──────── Input for this task ────────

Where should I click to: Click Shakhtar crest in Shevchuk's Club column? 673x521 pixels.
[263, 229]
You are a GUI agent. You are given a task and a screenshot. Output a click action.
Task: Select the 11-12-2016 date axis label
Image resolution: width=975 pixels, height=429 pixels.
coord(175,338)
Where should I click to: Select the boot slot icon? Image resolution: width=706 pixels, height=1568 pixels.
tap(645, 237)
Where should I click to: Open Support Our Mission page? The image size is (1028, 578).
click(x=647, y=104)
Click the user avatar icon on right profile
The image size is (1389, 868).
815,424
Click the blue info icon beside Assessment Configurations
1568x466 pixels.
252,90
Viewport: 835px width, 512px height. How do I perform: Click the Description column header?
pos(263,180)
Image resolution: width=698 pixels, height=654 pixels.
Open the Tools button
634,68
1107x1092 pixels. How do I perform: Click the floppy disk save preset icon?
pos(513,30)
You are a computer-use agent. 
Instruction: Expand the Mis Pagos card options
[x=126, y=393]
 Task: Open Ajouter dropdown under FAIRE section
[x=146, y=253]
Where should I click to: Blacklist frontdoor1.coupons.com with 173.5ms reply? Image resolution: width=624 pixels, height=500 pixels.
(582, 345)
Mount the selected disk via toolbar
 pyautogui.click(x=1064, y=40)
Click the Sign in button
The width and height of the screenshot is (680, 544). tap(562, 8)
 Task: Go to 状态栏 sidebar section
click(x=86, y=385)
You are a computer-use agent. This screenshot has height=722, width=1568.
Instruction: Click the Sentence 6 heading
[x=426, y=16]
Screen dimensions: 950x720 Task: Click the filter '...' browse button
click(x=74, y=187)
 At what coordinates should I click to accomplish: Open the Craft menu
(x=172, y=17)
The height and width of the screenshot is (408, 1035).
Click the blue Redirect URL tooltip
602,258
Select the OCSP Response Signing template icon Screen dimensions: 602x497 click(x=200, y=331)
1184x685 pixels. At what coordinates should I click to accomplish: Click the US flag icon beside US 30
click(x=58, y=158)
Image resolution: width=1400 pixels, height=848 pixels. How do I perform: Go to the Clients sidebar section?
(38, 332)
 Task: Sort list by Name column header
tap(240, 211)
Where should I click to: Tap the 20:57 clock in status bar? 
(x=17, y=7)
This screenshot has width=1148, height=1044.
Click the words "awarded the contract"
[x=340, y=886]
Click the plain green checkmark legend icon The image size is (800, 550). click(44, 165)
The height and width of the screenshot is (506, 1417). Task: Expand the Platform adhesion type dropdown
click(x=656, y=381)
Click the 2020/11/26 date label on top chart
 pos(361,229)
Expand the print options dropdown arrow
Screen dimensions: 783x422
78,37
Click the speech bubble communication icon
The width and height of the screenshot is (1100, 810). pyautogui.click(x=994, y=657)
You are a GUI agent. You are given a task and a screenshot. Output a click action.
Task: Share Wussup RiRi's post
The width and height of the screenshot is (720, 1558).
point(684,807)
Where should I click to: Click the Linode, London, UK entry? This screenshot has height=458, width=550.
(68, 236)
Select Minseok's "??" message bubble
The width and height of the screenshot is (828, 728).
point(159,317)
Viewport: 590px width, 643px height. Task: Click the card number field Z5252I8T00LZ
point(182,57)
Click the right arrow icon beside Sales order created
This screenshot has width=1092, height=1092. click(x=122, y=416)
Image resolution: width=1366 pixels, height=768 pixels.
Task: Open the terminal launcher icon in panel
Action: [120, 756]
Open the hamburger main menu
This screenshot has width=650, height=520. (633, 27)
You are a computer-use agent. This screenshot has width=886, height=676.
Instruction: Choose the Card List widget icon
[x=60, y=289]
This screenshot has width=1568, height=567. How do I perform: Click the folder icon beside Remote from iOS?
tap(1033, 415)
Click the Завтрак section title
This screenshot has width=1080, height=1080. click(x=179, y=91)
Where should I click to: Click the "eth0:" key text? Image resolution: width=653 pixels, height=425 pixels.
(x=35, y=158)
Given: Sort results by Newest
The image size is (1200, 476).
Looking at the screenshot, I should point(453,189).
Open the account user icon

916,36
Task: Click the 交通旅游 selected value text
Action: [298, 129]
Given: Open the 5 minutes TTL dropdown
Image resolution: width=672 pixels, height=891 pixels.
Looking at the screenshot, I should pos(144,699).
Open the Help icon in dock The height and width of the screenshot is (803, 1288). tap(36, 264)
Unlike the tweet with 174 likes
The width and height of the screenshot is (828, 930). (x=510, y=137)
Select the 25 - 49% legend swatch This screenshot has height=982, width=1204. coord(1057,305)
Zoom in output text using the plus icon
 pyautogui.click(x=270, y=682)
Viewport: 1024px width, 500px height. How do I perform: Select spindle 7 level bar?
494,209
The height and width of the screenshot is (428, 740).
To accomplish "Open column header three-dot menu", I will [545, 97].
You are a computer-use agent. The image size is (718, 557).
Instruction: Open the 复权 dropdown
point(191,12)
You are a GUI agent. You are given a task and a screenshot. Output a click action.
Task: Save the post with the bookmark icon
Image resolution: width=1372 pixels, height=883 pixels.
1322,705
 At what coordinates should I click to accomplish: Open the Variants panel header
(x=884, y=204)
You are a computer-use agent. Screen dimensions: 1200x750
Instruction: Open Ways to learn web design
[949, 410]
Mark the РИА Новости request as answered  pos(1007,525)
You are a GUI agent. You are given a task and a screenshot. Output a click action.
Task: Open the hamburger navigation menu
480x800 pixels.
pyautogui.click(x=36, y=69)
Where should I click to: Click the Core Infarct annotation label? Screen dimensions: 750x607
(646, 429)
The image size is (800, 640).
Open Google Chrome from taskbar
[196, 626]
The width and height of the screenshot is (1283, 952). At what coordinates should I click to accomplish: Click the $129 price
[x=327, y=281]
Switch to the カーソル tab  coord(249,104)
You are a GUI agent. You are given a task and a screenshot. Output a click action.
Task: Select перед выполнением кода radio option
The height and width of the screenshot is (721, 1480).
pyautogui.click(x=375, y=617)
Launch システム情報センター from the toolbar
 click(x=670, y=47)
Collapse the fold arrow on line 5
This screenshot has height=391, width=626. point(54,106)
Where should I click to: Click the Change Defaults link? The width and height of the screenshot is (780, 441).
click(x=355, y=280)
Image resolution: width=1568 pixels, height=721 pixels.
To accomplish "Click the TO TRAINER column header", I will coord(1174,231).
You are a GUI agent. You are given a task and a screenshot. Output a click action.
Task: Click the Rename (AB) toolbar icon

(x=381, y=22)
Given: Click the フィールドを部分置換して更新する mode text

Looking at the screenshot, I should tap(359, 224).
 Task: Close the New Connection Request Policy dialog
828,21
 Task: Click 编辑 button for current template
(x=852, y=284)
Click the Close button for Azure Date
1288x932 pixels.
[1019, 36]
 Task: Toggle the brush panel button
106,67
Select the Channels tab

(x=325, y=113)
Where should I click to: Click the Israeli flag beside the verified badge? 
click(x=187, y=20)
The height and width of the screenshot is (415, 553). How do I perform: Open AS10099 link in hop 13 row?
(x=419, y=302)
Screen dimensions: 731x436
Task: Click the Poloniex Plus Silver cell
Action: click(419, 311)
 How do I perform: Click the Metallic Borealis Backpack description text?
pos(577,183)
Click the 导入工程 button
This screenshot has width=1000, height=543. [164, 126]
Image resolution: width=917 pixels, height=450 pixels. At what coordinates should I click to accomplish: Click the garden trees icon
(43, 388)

────────

- [Required work]: All lines from the one with "Image resolution: width=917" onward to the end of the records above should be repeated exactly, and only those lines.

- [Solution to this problem]:
Image resolution: width=917 pixels, height=450 pixels. At what coordinates should I click to accomplish: Click the garden trees icon
(43, 388)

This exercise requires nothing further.